## DIRECTIVES
1. Answer these questions using the passage about the Beatles album Let It Be:
(a) On what date was the album released?
(b) What was the album's original title?
(c) At what address did the rooftop performance take place?
2. Reproduce, word for word, the stretch of the passage about the Beatles album Let It Be from "Template:Album infobox The" through "Spector for EMI.".
3. Carry on the passage about the Beatles album Let It Be from the point where it stops.

## SELECTED TEXT
Let It Be

From Academic Kids

"Let it be" may also refer to a translation of the French phrase Laissez-faire, or the Hebrew word amen.
Let It Be is also the name of an album by The Replacements.

Template:Album infobox The album Let It Be, released by The Beatles on May 8, 1970, was actually recorded in early 1969, before the Abbey Road album, but was the last album released before the group broke up. It comprised songs originally produced by George Martin; the final version of the album was "re-produced" (some critics have said overproduced) by Phil Spector for EMI.


The Get Back sessions

The album, originally titled Get Back, was planned to be the Beatles coming full circle. After increasing use of overdubs and multi-layered recordings on recent albums, the group wanted to record the new album live in the studio, just as they had done for their first few albums in the early 1960s. In keeping with the concept, the cover artwork was going to be an update of the cover of their first album, Please Please Me, with the band looking down the stairwell of EMI's headquarters office block in Manchester Square, London.

There were discussions during the January 1969 rehearsals at Twickenham Studios about possibly recording the album completely live during a surprise concert performance - possibly in a dance hall or on top of a submarine. The actual live performance was on the rooftop of The Beatles' Apple Studios at 3 Savile Row; this concert was cut short by the police after local complaints about the noise, though several of the songs recorded during the rooftop concert did eventually wind up on the album.

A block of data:

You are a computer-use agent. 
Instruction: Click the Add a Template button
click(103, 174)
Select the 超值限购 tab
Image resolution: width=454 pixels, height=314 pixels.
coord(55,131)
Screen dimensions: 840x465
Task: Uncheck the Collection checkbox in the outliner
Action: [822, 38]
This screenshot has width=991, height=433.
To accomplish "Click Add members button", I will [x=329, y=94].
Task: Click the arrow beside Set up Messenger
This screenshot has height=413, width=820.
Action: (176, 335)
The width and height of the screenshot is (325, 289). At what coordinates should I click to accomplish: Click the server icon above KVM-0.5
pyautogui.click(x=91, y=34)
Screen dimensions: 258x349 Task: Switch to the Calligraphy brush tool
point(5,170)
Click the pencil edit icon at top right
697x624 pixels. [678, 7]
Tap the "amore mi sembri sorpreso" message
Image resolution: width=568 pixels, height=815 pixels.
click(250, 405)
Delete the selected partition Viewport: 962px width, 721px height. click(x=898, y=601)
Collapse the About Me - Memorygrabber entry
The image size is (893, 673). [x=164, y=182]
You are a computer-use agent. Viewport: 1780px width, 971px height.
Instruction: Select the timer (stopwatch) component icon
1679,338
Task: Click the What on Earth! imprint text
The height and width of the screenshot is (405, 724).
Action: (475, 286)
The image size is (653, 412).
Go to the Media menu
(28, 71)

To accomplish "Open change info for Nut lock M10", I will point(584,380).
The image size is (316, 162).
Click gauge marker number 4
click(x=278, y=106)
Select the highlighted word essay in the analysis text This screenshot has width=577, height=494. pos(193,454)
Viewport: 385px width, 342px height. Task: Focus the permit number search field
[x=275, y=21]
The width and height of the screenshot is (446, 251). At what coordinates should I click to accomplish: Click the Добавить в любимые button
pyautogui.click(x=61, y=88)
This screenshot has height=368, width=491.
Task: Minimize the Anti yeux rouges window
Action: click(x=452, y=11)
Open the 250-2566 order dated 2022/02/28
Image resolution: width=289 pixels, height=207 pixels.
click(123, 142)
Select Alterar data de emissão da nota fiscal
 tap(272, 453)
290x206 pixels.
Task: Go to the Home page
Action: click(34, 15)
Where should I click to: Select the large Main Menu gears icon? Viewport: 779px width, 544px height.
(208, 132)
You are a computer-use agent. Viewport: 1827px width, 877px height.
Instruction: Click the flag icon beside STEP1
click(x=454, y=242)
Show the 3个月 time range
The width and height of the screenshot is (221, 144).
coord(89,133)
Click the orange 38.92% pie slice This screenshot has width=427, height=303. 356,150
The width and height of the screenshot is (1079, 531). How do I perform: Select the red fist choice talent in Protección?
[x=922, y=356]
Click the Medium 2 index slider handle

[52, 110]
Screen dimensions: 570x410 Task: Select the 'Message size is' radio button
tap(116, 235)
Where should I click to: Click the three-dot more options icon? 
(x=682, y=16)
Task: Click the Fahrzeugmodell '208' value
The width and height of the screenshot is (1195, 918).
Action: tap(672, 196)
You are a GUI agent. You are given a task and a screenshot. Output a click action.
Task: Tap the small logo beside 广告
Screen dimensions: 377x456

## RESULTS FOR EACH TASK
1.
(a) May 8, 1970
(b) Get Back
(c) 3 Savile Row

2.
Template:Album infobox The album Let It Be, released by The Beatles on May 8, 1970, was actually recorded in early 1969, before the Abbey Road album, but was the last album released before the group broke up. It comprised songs originally produced by George Martin; the final version of the album was "re-produced" (some critics have said overproduced) by Phil Spector for EMI.

3.
Hundreds of songs were rehearsed during the Get Back sessions, including covers "Stand By Me", "Ain't She Sweet", "Maggie Mae", "Words Of Love", "Blue Suede Shoes", and songs that would eventually end up on Abbey Road including "Mean Mister Mustard", "Maxwell's Silver Hammer", "Oh! Darling", "She Came In Through The Bathroom Window" and "Golden Slumbers". A number of early versions of songs that would eventually end up on Beatles solo albums were also rehearsed, including Lennon's "Jealous Guy" (which was called "Child Of Nature" at the time), Harrison's "All Things Must Pass", and McCartney's "Teddy Boy" and "Junk" (which was originally written for the White Album).

Apple Electronics Magic Alex had promised the band the world's first 72-track studio for the recording of this album, but unfortunately, the results of his efforts were pathetic and unusable. The band instead had to borrow two 4-track machines from EMI.

The Get Back album

Engineer Glyn Johns put together a rough version of Get Back in March of 1969, which included many of the same songs that made the final cut, plus McCartney's "Teddy Boy". Johns played the acetate for the Beatles, who were not really interested in the project anymore. At least one copy of the acetate made its way to America and was aired on local radio stations in Buffalo, New York and Boston in September.

In May of 1969, Johns and producer George Martin, made a new rough version of the Get Back album. This was the first serious attempt to put the album together for release. The track list was "One After 909", "Rocker (Instrumental)", "Save The Last Dance For Me"/"Don't Let Me Down", "Don't Let Me Down", "Dig A Pony", "I've Got A Feeling", "Get Back", "For You Blue", "Teddy Boy", "Two Of Us", "Maggie Mae", "Dig It", "Let It Be", "The Long And Winding Road", and "Get Back (Reprise)".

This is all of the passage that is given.